Group Of Young Candidates Sitting At Boardroom Table Listening To Presentation At Business Graduate Recruitment Assessment Day

Not everyone can start out right off the bat as an entrepreneur, so a person’s very first job — their first step on their career path, their exciting entry into real-world work — is almost always an entry-level job.

Entry-level jobs require minimal education, training and experience, making them ideal for workers at the beginning of their career journeys. These roles typically have low levels of responsibility, so workers are given the space to get a feel for a workplace and find their preferred processes and routines.

Unfortunately, entry-level jobs have more disadvantages than advantages. Entry-level workers tend to have a lot of tasks but not a lot of access to autonomy or creativity. Their pay is low and other types of compensation, like benefits and perks, are essentially non-existent. Worst of all, it can take years to work one’s way out of an entry-level position, meaning it is easy to get stuck in the frustrating lower levels of a career.

Fortunately, an entry-level role isn’t required for a successful career. Those eager to advance into more exciting and rewarding positions can and should skip entry-level jobs — by doing this:

Pursue Education

A few years spent in academia can help you skip decades of trudging through the lowest levels of employment. The right degree programs accelerate your accumulation of knowledge and skills while providing you with a credential that compels employers to take notice of you during the application process. Studies on earning potential make it clear: Education is immensely important in raising a worker’s salary, both immediately after graduation and throughout their career.

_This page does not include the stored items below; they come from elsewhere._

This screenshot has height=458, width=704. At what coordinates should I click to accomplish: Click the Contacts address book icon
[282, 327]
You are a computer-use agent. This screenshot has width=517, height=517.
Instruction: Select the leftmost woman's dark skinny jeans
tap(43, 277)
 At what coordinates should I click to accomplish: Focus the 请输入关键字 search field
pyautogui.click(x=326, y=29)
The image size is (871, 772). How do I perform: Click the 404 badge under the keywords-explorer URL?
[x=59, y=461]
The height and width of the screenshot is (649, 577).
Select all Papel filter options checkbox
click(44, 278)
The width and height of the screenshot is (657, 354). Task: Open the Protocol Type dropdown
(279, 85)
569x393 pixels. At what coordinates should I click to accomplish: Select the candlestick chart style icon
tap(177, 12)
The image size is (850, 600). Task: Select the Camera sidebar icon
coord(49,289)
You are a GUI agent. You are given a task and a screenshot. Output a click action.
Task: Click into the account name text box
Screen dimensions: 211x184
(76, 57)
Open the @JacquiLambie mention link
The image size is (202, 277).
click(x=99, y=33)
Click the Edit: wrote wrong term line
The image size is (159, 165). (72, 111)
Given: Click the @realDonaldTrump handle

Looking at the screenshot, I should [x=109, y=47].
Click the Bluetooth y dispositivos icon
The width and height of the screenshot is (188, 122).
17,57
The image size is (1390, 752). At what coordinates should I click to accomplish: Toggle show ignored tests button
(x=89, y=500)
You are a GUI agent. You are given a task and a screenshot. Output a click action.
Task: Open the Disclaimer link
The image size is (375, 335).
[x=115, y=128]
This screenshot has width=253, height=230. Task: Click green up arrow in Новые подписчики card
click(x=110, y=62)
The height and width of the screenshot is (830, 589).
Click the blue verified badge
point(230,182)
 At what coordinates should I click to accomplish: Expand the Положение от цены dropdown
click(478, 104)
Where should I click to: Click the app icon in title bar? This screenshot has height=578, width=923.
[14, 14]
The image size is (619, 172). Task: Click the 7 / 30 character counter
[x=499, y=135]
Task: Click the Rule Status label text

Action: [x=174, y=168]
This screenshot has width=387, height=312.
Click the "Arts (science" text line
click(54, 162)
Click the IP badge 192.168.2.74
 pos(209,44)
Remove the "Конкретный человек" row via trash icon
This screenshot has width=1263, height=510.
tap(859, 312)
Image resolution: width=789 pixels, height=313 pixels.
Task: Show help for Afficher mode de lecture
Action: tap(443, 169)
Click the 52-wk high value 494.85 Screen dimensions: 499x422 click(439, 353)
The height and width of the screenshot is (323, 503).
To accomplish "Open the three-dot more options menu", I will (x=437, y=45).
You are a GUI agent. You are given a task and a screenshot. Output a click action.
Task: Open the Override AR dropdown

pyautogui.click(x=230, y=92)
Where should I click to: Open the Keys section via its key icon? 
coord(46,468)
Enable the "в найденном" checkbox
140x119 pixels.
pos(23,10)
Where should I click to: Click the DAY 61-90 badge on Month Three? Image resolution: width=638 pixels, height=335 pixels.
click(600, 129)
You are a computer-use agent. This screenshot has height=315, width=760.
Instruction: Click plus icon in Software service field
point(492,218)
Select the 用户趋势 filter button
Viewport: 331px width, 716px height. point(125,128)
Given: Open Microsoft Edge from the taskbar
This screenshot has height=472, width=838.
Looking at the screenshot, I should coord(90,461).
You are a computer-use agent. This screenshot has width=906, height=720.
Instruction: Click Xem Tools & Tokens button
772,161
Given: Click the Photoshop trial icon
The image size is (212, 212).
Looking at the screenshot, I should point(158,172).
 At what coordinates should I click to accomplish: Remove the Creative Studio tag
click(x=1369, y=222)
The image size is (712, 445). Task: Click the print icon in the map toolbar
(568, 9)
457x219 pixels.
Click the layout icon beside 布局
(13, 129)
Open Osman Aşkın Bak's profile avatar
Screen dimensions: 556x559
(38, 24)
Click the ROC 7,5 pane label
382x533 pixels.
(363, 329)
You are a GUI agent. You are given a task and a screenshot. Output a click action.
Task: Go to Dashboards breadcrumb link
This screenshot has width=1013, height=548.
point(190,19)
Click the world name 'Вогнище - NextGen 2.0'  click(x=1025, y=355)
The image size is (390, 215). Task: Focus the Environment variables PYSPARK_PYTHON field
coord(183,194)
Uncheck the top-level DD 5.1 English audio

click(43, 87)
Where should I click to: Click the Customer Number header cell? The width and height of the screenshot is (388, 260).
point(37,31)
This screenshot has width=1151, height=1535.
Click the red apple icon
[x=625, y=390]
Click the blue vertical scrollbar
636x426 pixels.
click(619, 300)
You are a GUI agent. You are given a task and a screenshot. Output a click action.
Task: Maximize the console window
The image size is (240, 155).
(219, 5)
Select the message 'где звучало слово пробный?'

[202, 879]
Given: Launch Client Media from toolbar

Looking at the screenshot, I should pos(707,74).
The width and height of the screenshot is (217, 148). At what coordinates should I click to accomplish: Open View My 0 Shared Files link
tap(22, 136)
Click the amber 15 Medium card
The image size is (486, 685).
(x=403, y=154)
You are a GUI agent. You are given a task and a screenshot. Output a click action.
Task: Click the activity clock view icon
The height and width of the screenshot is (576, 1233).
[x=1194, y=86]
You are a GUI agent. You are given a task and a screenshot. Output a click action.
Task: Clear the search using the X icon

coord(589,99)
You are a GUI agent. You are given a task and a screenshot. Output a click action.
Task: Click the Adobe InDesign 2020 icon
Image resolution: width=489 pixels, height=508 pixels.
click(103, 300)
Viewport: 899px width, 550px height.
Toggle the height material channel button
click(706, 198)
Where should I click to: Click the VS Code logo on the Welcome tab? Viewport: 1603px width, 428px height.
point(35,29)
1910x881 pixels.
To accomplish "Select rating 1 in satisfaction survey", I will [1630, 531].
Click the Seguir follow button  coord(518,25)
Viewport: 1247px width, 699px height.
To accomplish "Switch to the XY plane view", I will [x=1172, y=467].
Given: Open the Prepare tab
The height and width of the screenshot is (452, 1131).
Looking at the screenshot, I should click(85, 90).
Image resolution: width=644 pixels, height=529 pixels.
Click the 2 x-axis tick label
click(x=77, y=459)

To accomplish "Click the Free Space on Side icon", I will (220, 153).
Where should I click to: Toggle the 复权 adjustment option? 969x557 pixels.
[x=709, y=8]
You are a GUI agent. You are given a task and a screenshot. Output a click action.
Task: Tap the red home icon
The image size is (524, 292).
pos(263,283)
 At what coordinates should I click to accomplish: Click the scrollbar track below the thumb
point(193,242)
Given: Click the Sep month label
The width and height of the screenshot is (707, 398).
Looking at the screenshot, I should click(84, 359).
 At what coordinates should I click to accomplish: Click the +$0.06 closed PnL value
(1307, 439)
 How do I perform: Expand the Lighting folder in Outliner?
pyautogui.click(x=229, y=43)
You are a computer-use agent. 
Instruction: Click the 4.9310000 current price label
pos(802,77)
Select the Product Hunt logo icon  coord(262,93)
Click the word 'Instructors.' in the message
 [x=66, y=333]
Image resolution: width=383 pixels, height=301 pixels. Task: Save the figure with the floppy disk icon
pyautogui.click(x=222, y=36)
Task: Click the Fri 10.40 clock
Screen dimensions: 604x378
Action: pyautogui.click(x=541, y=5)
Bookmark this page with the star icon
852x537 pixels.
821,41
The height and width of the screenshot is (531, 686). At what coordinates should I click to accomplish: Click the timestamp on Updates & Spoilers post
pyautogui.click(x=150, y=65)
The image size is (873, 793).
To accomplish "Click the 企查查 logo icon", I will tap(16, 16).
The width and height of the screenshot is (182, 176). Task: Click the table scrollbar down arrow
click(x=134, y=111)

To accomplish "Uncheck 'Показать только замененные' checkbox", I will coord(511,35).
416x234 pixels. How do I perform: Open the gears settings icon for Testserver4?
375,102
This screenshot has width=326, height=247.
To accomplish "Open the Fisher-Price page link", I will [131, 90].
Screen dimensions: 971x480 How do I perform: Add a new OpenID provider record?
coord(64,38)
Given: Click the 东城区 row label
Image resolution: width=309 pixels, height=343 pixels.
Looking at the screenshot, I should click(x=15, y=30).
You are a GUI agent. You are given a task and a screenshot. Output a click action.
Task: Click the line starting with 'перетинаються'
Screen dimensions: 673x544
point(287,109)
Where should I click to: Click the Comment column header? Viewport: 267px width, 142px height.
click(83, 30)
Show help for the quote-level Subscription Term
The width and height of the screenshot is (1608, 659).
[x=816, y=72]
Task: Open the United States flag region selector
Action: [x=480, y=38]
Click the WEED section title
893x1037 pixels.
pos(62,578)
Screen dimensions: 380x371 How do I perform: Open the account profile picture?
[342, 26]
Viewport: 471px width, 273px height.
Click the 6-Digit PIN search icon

If you aren’t sure yet what you want from your career, you can begin pursuing a degree that will help you skip the lowest entry-level jobs: business administration. A bachelor’s in business administration will equip you with hard and soft skills associated with business leadership, like accounting and finance, operations, human resources and more. These abilities are applicable across industries, so you can use it to find the field you most enjoy. Plus, this degree transitions smoothly into MBA programs, which allow you to leap over low-level management positions and qualify for lucrative business roles right out of school.

Not every business leader has an MBA — or a high school diploma, for that matter — but to achieve success without them, they have wasted decades in entry-level and low-level positions. By committing to education, you can see career success much sooner, which means more work you enjoy and more compensation you deserve.

Gain Internship Experience

While you are pursuing your degree, you should use some of your free time to participate in internship programs. Interns are the lowest of the low-level employees; at some organizations, interns are not even paid — a significant labor issue that rivals the injustice of indentured servitude. Still, there are benefits to participating in internship programs before your career kicks off in earnest. As an intern, you can enjoy opportunities to learn about real-world business environments without the stakes that come with traditional employment. Then, you can efficiently identify the industries in which you want to work and guide your education and work experience toward skills that will help you secure higher-level employment in those fields.

Network, Network, Network

Networking is one of the most valuable activities you can engage in to boost your career. Professional contacts are valuable allies in your pursuit of better employment, and the more professional relationships you can develop, the more opportunities you will have in acquiring a job that brings you satisfaction and comfort. You can network anywhere — in the classroom, at social gatherings, within your internship program, and through online hunting jobs for relevant opportunities and connections. You might attend industry conferences or use social media to build connections with subject area experts. Then, most importantly, you must maintain your relationships by continuing to reach out to your contacts through time. Because you cannot be certain who will provide you with career assistance or when, it is best to invest some energy into every member of your professional network, no matter how small.

Be Realistic

With education and effort, you can skip the entry-level positions in most industries — but that doesn’t mean you should expect your very first job to be in the c-suite. You need to have a realistic idea of the employment you can achieve right out of school, which is likely to be a lower-level management position. Fortunately, you don’t have to stay in this spot for long. Applying for anything too high up the corporate ladder will only earn you comedic silence from your prospective employers.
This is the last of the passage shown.